Neonatal lupus erythematosus is an uncommon disease that affects an average of 1 in 20 000 live births in the USA.1 The passively transferred maternal IgG autoantibodies most associated with this disease are anti-Ro/SSa and anti-La/SSB, occurring in approximately 98% of affected infants.1 Less commonly antibodies against U1-RNP are present and have been associated with atypical cutaneous manifestations of the disease without cardiac or systemic abnormalities.1 These maternal antibodies are commonly found in women with systemic lupus erythematosus, Sjogren’s syndrome and undifferentiated autoimmune disorders. Approximately 40%–60% of mothers are asymptomatic when the infant is diagnosed with neonatal lupus, and develop symptoms of autoimmunity later.1 Interestingly, only 1 in 50 neonates exposed to these antibodies will develop neonatal lupus, suggesting the role of genetic predisposition and environmental factors in the manifestation of disease.2 In our case, the mother’s first pregnancy did not result in a child with neonatal lupus. However, this patient was the product of her second pregnancy, after she had been diagnosed with Sjogren’s syndrome.
Cutaneous findings are among the most common features seen in neonatal lupus. Dermatological findings may be present at birth but most often appear within the first few weeks of life.3 Classically the lesions are characterised by superficial erythematous annular or polycyclic plaques with or without scales favouring photodistributed areas such as the face and scalp, and less commonly the trunk and extremities. Generally, the rash is mucosal sparing.3 However, the appearance of the rash can be very heterogeneous, as urticarial, desquamative, ulcerative, crusted, bullous and atrophic lesions have also been described.4 Although a skin biopsy was not performed in this case, histopathological biopsy findings for neonatal lupus have been associated with vacuolar changes of the basement membrane at the dermo-epidermal junction, lymphocytic predominant perivascular inflammatory infiltrates and epidermal atrophy.5 The heterogeneity in appearance can lead to initial misdiagnosis, as was seen in our case. The initial appearance and early progression of the rash leading to the more typical cutaneous findings is less commonly described in the literature. Our case, in which the infant initially presented with a non-specific erythematous papular rash, provides an example of how at the onset of its presentation the rash can mimic other common dermatological conditions seen within primary care. In a retrospective case series of 18 infants with neonatal lupus seen at an ambulatory care university centre, neonatal lupus was not suspected until dermatological consultation in 94% of cases.6 With this in mind, primary care providers should have a high index of suspicion for neonatal lupus in newborn infants born to mothers with the appropriate serological profile presenting with a rash.
The most serious and potentially life-threatening complications of neonatal lupus are its cardiac manifestations.
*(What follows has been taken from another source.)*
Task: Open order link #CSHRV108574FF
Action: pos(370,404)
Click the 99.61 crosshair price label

The mortality rate of cardiac neonatal lupus is approximately 18%–20%.7 While complete congenital heart block in a structurally normal heart is the most common cardiac finding in neonatal lupus, other reported findings include first and second degree heart block, atrial and ventricular arrhythmias, myocarditis and fibroelastosis often associated with cardiomyopathy, and structural defects.8 Foetal arrhythmia heralding, first, second, or third degree atrioventricular block normally presents between the 18th and 26th week of gestation.8 Although cases of postnatal de-novo heart block in infants with neonatal lupus are rare, it is still recommended that all infants born to mothers with anti-SSa/Ro and anti-SSb/La antibodies obtain an EKG after birth.9 In our case, per documentation and maternal report, we could not ascertain if this child had an ECG after birth, therefore one was obtained in the clinic as soon as neonatal lupus was suspected. Generally, the cardiac presentation dictates the child’s morbidity, mortality and prognosis. Therefore, the results of the ECG and the child’s well appearance, factored heavily in our decision regarding disposition of the patient.
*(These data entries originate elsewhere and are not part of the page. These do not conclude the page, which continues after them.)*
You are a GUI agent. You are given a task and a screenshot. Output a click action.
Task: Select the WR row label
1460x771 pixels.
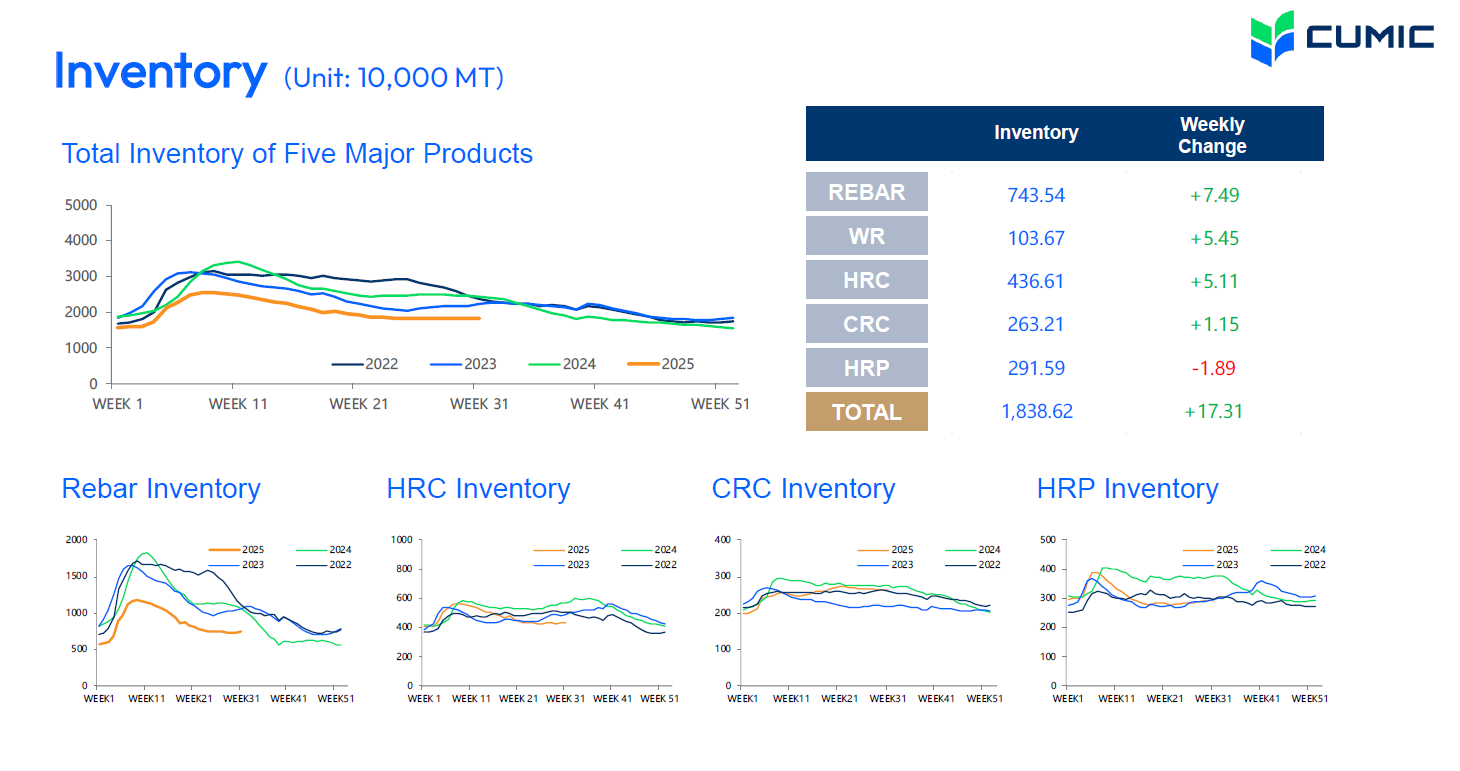pos(866,236)
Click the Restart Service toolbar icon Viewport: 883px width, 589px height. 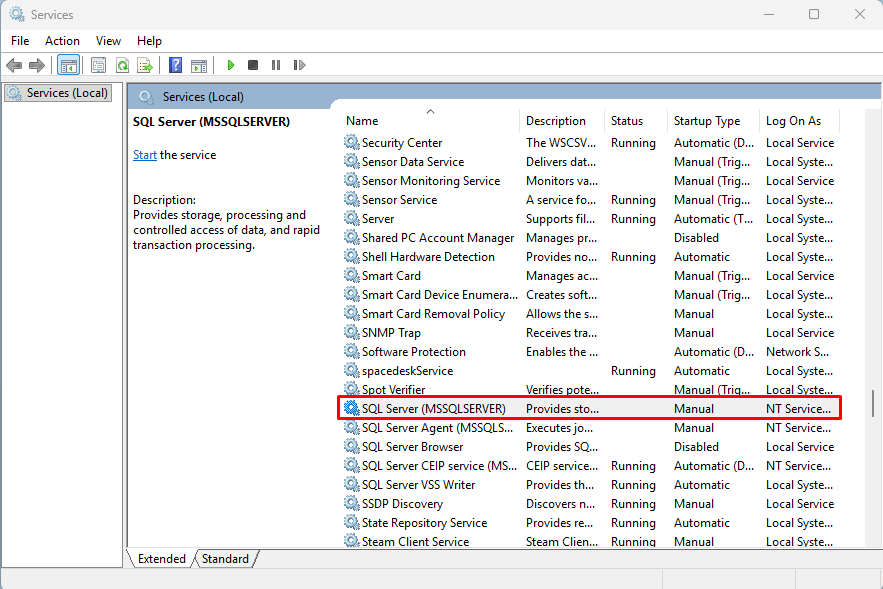coord(299,65)
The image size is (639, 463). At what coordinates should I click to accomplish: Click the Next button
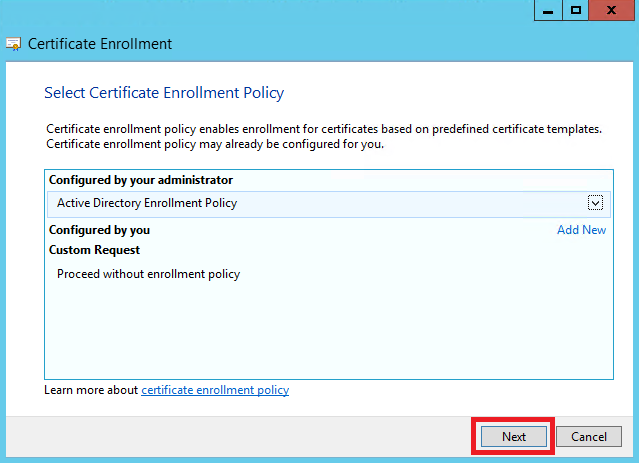[x=513, y=437]
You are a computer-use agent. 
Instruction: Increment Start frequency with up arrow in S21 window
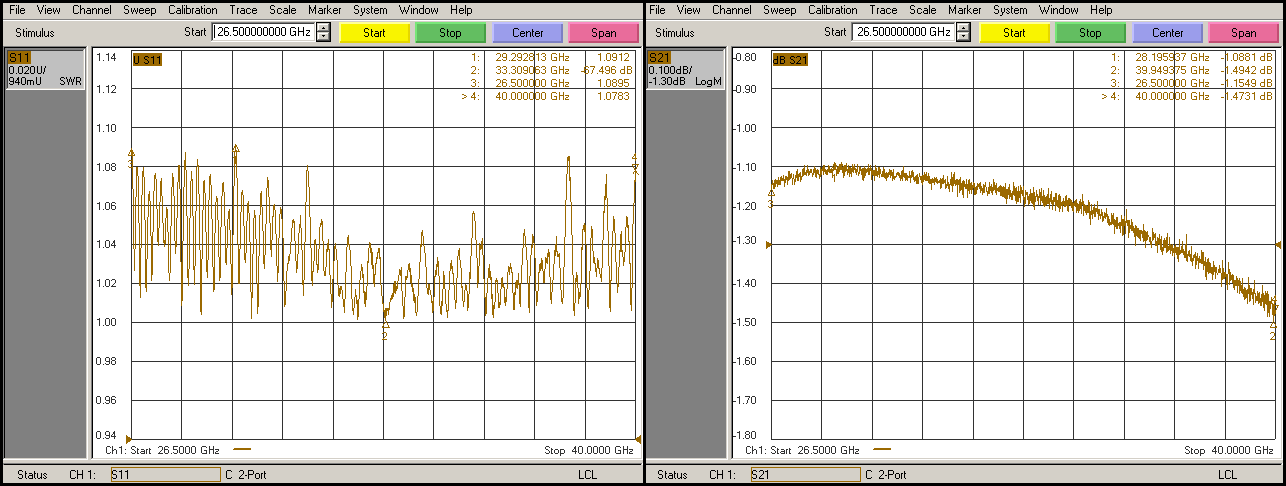(x=963, y=28)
Haematological and hepatobiliary disturbances occur less frequently in neonatal lupus disease, but can occur within the first few weeks of life.1 Haematological abnormalities typically include anaemia, thrombocytopenia and neutropenia, and hepatobiliary manifestations generally include elevated liver enzymes, conjugated hyperbilirubinaemia and hepatomegaly. Infants with these findings are usually asymptomatic, although rarely their presentation can be life threatening. Abiodun and Adelowo described a case of an infant presenting with 1-week duration of pallor, cutaneous nose bleeds and haematuria, requiring multiple blood product transfusions, who ultimately responded well to symptomatic treatment.10 On the other hand, Selander et al reported a fatal case of a neonate with neonatal lupus syndrome who presented with severe haematological and liver disease without cardiac or cutaneous involvement.11 Analysis of the research registry for neonatal lupus identified 19 out of 219 patients with hepatobiliary involvement, 30% of which had fulminant liver disease.12 Again, this highlights how the clinical spectrum in presentation of neonatal lupus creates potential management dilemmas for ambulatory care of these patients.
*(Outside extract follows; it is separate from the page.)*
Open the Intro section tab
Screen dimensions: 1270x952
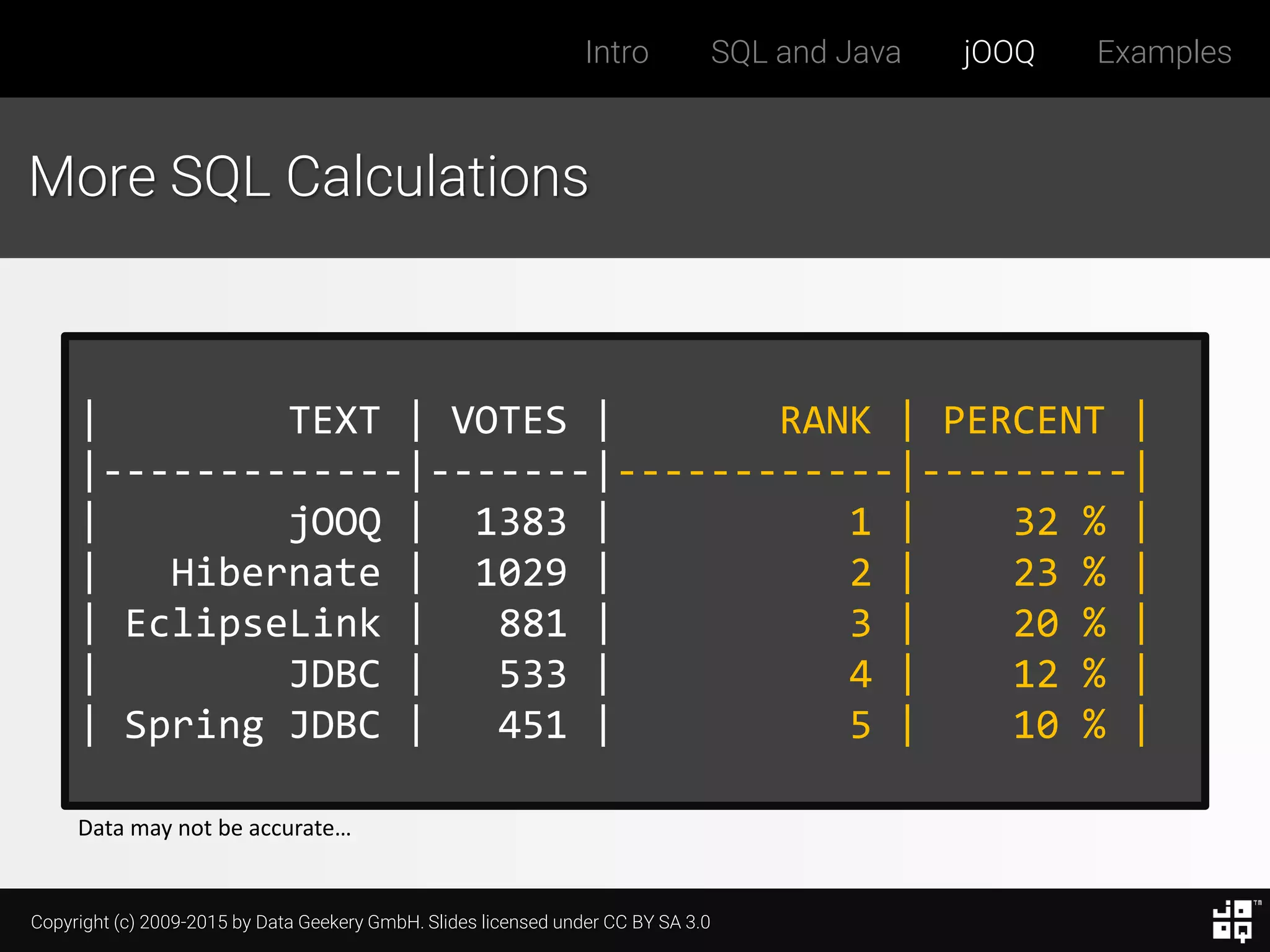(616, 52)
For most patients the cutaneous, hepatobiliary and haematological manifestations of neonatal lupus are self-limited. Unfortunately, many of the associated cardiac findings are progressive, and, in the case of congenital heart block, irreversible.13 Most cutaneous lesions resolve within 6 months coinciding with the catabolism of maternal antibodies from circulation. The rash can be managed with low-potency topical steroids and sun-avoidance, although commonly, the lesions resolve without steroid treatment.14 Scarring is generally not observed, though residual hyperpigmentation or hypopigmentation and telangiectasias have been reported.14 For example, Nieman et al reviewed 57 cases of cutaneous neonatal lupus and found 25% had sequela of dyspigmentation and telangiectasias.14 Haematological disturbances normally resolve by 2–3 months of life.1 Long-term rheumatological follow-up for patients with neonatal lupus is important, as later development of autoimmune diseases, such as Hashimoto’s thyroiditis, juvenile rheumatoid arthritis and Raynaud’s phenomenon has been reported in childhood.3
The cutaneous heterogeneity of neonatal lupus, the clinical spectrum of its haematological and hepatobiliary sequelae, and the potential severity of its cardiac manifestations can pose diagnostic and ambulatory management challenges for primary care providers. In this case, the patient first presented to an urgent care clinic and then to the primary care office, both located in an ambulatory care centre within a tertiary care hospital. After the diagnosis was suspected, much of the management strategy for our patient was dictated by the patient’s well appearance, parent reliability, and the clinic’s location with a tertiary care children’s hospital. These factors allowed us to perform additional diagnostic evaluation and consultation in the outpatient setting to avoid an unnecessary emergency room visit or hospitalisation for coordination of care.
Learning points.
At onset, the cutaneous manifestations of neonatal lupus can differ in appearance from the hallmark rash associated with the disease. Therefore, primary care providers should maintain a high index of suspicion for rashes that present in infants born to mothers with the appropriate serological profile.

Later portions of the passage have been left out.